From the Dimbleby lecture, given by the Archbishop of Canterbury in London

Friday 20 December 2002 01:00 GMT
Comments

The nation state could put up a pretty good case for relegating religion to the private sphere: internal differences of spiritual vision or moral loyalty posed a problem, and public truth was defined by what seemed the self-evidently truthful vision of liberal modernity.

But as national boundaries dissolve and administrations struggle to secure fields of opportunity against a global backcloth, there seems to be a more significant role for versions of human nature that help us to avoid a reduction of politics to power struggles and a hectic quest for the purchase of individual or local securities.

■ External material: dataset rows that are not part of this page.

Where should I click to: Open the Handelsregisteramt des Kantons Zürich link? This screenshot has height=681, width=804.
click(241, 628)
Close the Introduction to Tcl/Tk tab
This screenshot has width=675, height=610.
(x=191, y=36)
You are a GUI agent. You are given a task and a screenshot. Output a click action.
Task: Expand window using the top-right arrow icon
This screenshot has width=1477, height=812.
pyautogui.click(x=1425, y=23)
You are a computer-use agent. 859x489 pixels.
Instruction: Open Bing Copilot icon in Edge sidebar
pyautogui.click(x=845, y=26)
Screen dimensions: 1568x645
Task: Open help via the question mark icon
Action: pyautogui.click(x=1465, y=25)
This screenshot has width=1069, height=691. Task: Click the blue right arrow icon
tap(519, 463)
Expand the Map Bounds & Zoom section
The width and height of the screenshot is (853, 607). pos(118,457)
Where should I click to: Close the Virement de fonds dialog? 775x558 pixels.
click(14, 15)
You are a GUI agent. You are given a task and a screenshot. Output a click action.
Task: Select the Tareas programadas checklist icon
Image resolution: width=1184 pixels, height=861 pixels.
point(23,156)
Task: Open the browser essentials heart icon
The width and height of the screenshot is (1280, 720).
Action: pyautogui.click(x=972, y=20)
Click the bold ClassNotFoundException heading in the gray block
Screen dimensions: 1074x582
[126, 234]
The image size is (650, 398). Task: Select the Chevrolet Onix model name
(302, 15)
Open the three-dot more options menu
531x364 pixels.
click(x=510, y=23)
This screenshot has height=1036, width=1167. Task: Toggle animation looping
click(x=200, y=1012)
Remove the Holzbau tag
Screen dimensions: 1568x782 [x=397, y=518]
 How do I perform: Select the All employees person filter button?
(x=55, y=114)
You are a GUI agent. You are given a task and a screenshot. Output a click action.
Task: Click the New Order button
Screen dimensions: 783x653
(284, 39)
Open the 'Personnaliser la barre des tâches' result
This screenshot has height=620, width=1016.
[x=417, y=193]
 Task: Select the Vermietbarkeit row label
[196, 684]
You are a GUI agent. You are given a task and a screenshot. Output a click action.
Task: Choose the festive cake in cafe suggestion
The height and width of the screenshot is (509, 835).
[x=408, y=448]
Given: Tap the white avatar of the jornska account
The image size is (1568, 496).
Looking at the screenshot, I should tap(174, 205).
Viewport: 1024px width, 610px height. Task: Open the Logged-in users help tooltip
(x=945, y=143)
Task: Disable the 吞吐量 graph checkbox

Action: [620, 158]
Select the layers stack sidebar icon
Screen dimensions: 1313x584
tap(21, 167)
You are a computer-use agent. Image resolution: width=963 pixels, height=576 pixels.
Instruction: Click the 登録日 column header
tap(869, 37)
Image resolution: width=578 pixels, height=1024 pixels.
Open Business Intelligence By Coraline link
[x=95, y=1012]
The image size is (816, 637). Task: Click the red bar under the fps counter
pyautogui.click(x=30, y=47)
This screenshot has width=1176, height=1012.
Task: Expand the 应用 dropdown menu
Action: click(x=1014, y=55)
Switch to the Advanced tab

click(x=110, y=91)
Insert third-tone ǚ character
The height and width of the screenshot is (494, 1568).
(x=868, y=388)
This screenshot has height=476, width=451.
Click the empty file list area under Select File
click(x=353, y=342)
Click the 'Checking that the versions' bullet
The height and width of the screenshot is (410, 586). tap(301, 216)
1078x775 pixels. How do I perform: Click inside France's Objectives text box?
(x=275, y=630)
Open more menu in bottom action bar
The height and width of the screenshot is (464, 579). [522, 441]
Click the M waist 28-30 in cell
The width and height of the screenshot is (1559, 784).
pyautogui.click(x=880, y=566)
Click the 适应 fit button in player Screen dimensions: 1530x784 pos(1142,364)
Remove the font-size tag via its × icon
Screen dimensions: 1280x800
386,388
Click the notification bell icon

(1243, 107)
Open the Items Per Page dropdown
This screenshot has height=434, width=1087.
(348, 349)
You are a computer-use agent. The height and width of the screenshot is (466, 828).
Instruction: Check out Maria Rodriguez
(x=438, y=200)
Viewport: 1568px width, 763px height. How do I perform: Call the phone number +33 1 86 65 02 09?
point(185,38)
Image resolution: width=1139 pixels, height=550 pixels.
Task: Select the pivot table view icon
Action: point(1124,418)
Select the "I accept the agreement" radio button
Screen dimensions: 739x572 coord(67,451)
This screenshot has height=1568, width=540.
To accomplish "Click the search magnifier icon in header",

The sheer presence of the church – or any place of religious activity – in the middle of communities of primary deprivation indicates the continuing availability of space where you can give voice to these accounts of humanity. The historic role of the Church of England has been and still is making such space available. Its history, its constitutional position – however controversial that may have become for some – means that is obliged just to be there, speaking a certain language, telling a certain story, witnessing to certain non-negotiable things about humanity and the context in which humanity lives. A really secular society would be one where there were no more such spaces left.

If it is true that the nation state has had its day and that we are – whether we like it or not – already caught up in a political system both more centralised and more laissez-faire, we are bound to ask whether there is a future for the reasonable citizen, for public debate about what is due to human beings, for intelligent argument about goals beyond the next election.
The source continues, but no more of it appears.